13
May
DEET-Resistant Mosquitoes Can Pass Trait to Offspring
(Beyond Pesticides, May 13, 2010) Recent tests find that mosquitoes that are insensitive to DEET, the pesticide commonly used to repel the pesky flying insect, can pass this characteristic as a genetic trait onto their offspring. The findings are published in the May 3 edition of the journal Proceedings of the National Academy of Sciences.
In order to hunt for blood, female mosquitoes use their antenna to locate humans; however, according to researchers, DEET temporarily destroys an insect’s sense of smell by hindering the function of certain odor receptors. The researchers observed which insects bit DEET-treated human arms and discovered that a gene alteration prohibited a sensory cell on the bugs’ antennae from detecting the chemical.
“There is something in the antenna they use to smell that reacted differently,” Dr. Nina Stanczyk of Rothhamstead Research, an agricultural research center in the U.K., told the Toronto Star.
Scientists studied one species of DEET-insensitive mosquitoes, the Aedes aegypti, a species that carry the diseases yellow fever and dengue fever. When mutated females were bred with males of unknown sensitivity in tests, the quantity of mosquitoes that were insensitive to DEET rose from 13 to 50 percent in one generation.
Though scientists are warning that this research is limited to the laboratory and admit that they are not concerned that the resistant bugs will spread tremendously, insecticide resistance in mosquitoes is nothing new. A 2003 study found that mosquitoes carrying West Nile virus and malaria developed resistance to organophosphate and carbamate insecticides as a result of a single genetic mutation. Such resistance renders the broadcast spraying of mosquito adulticides and overuse of repellents an inefficient form of control that puts public health and the environment at risk to the chemical’s adverse effects.
For years scientists have raised concerns about the use of DEET and seizures among children, even though the U.S. Environmental Protection Agency (EPA) says that there is not enough information to implicate DEET with these incidents. DEET is quickly absorbed through the skin and has caused adverse effects including severe skin reactions such as large blisters and burning sensations. Use of DEET by pregnant woman has been linked to birth defects, and laboratory studies have found that DEET can cause neurological damage, including brain damage in children.
DEET’s synergistic effect with other insecticides is also a major health concern.

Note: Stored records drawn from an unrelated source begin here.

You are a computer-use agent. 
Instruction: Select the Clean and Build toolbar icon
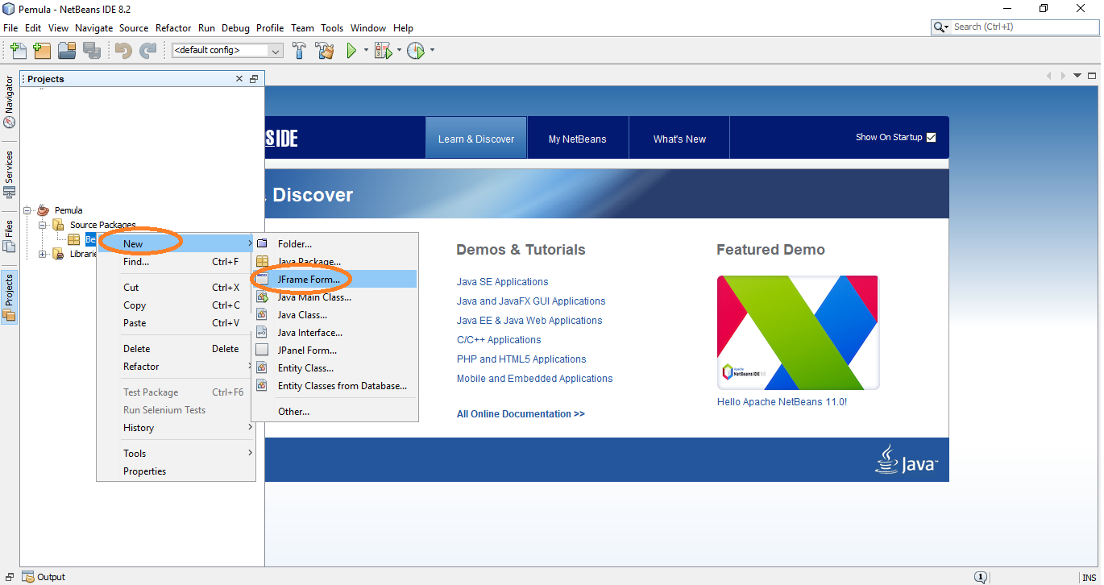click(324, 50)
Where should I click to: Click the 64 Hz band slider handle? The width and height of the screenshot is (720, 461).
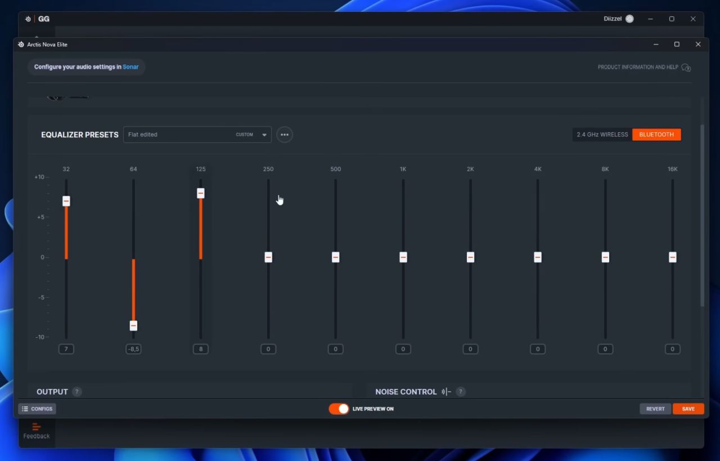133,325
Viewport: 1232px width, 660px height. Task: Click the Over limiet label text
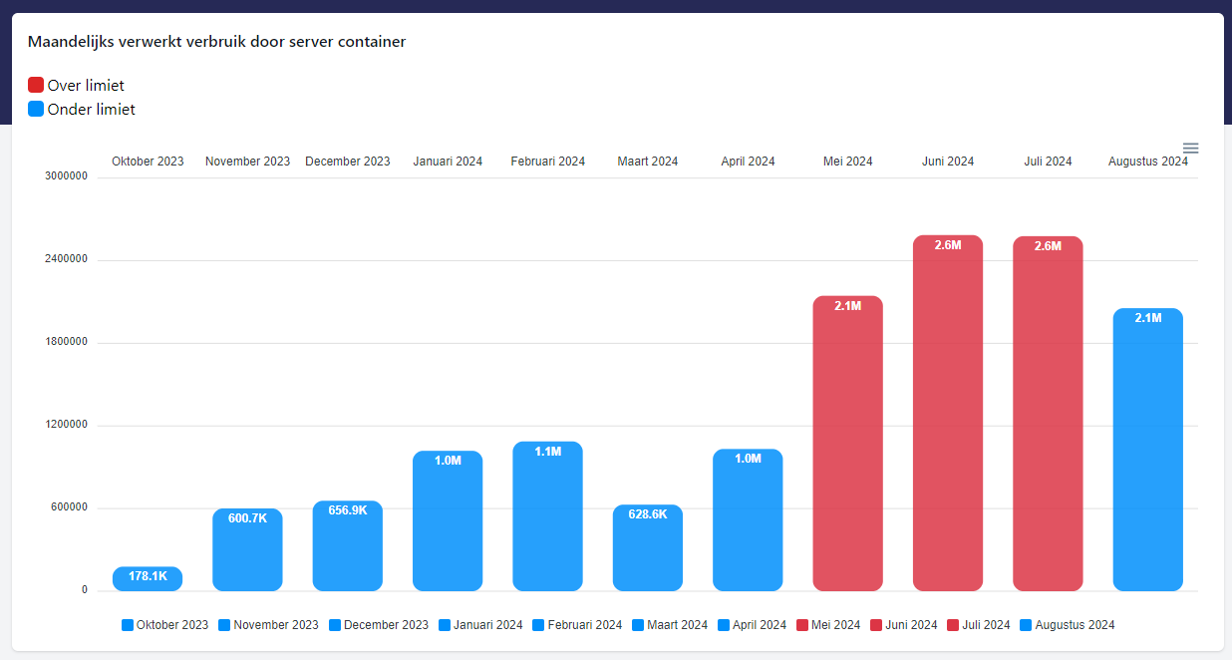point(86,86)
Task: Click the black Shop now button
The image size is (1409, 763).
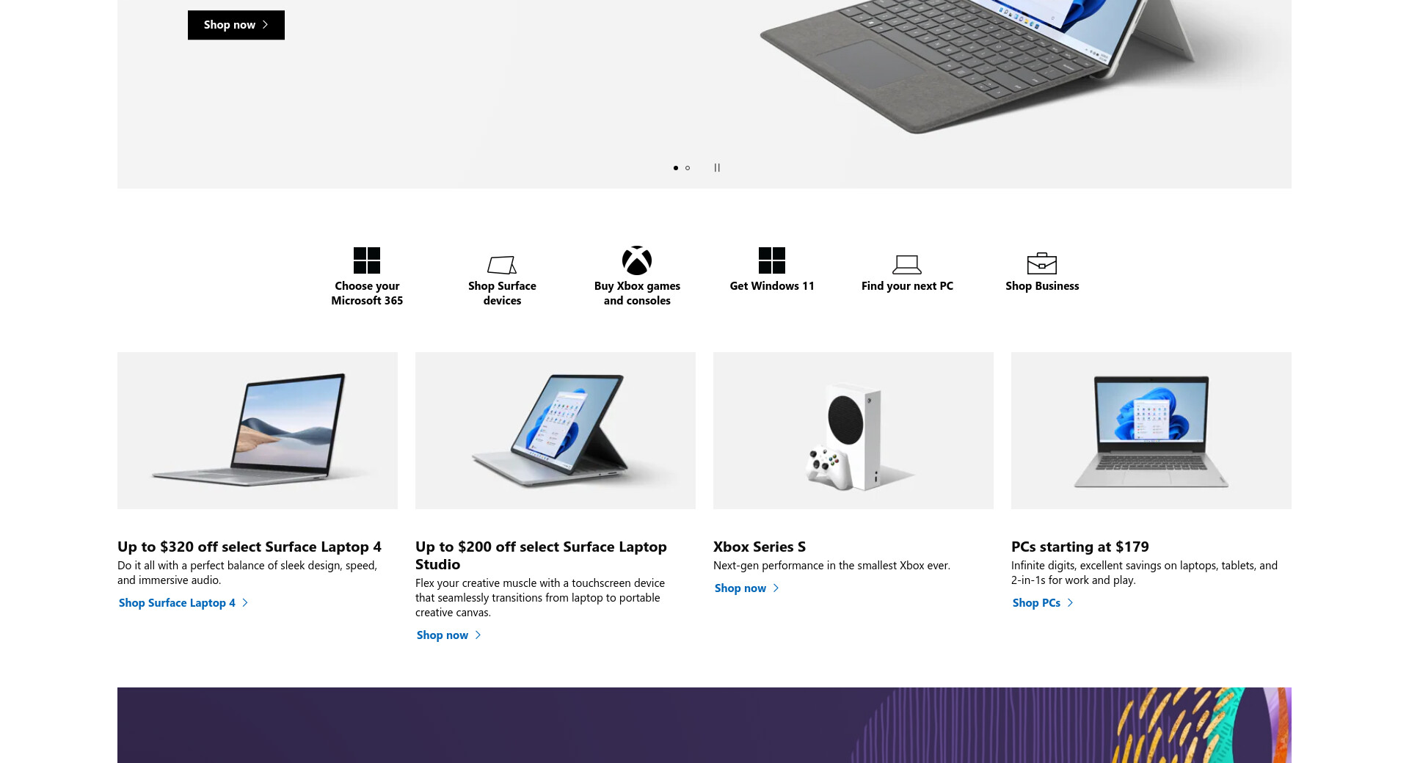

DEET, when used in combination with permethrin -a synthetic pyrethroid insecticide, likely facilitates enhanced dermal absorption of permethrin and induces symptoms such as headache, loss of memory, fatigue, muscle and joint pain, and ataxia, which causes an inability to coordinate muscular movements.
There are many least-toxic options for repelling insects that include the use of citronella and other essential oils, like oil of lemon eucalyptus, which has been recommended as an efficacious alternative by the Centers for Disease Control and Prevention (CDC).